Poor housing conditions cause illnesses and injuries that cost the NHS millions of pounds each year, but it is difficult for health authorities to monitor the state of patients' housing. With the youngest, oldest and most vulnerable citizens suffering the most from the effects of bad housing, the legal system needed to recognise its role in keeping residents safe and healthy but the absence of a reliable metric to measure the health risks posed by dwellings in an unsatisfactory condition needed to be addressed.


Our approach

Professor Ormandy and his team identified 29 potential hazards posed by poor housing, grouping them under four headings (to show that all aspects of health and safety were considered:

  • Physical requirements

  • Psychological requirements

  • Protection from infection

  • Protection from injury.

A new metric was devised to assess the hazards, the Housing Health and Safety Rating System (HHSRS).
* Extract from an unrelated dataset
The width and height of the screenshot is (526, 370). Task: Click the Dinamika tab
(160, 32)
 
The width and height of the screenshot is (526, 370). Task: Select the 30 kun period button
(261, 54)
By using this tool, authorities can accurately assess the risks to public health posed by the state of any housing unit.


Our impact

Thanks to Professor Ormandy’s team, housing laws and priorities in England and Wales and has had an influence in other countries, putting a greater focus on public health. The HHSRS has become the key indicator for the Government’s Decent Homes Standard, which all social housing should meet. The Housing Act 2004 now requires English and Welsh local authorities to enforce remedies to unsatisfactory housing, as assessed by the HHSRS. Enforcement using the HHSRS saves the NHS hundreds of millions of pounds annually, and prevents thousands of occupiers from becoming ill or suffering injury. In Liverpool alone, 6,000 HHSRS inspections led to the removal of over 4,410 serious hazards, encouraging over £5.45m in investment by private landlords and benefitting 47,248 occupants.

Professor Ormandy’s work is also making a difference outside of the UK. Working through the World Health Organisation, his input has helped shape housing assessment and improvement in various countries. For example, the HHSRS informed work in New Zealand where they have developed a Healthy Housing Index and a Warrant of Fitness. Through these, rental homes are required to be properly heated, insulated, drained and ventilated, protecting tenants from draughts and damp.

The US Department of Housing and Urban Development (HUD) adopted the HHSRS as the Healthy Homes Rating System (HHRS). This was used to inform decisions on who to qualify for federal housing grants, whether cities, states or NGOs, and imposed it as a condition of grant-aid to those agencies. Professor Ormandy has also worked with EDF, the second largest energy company in the world. His research has shown that the outlay needed to upgrade energy inefficient homes is less than the potential savings for the French healthcare system.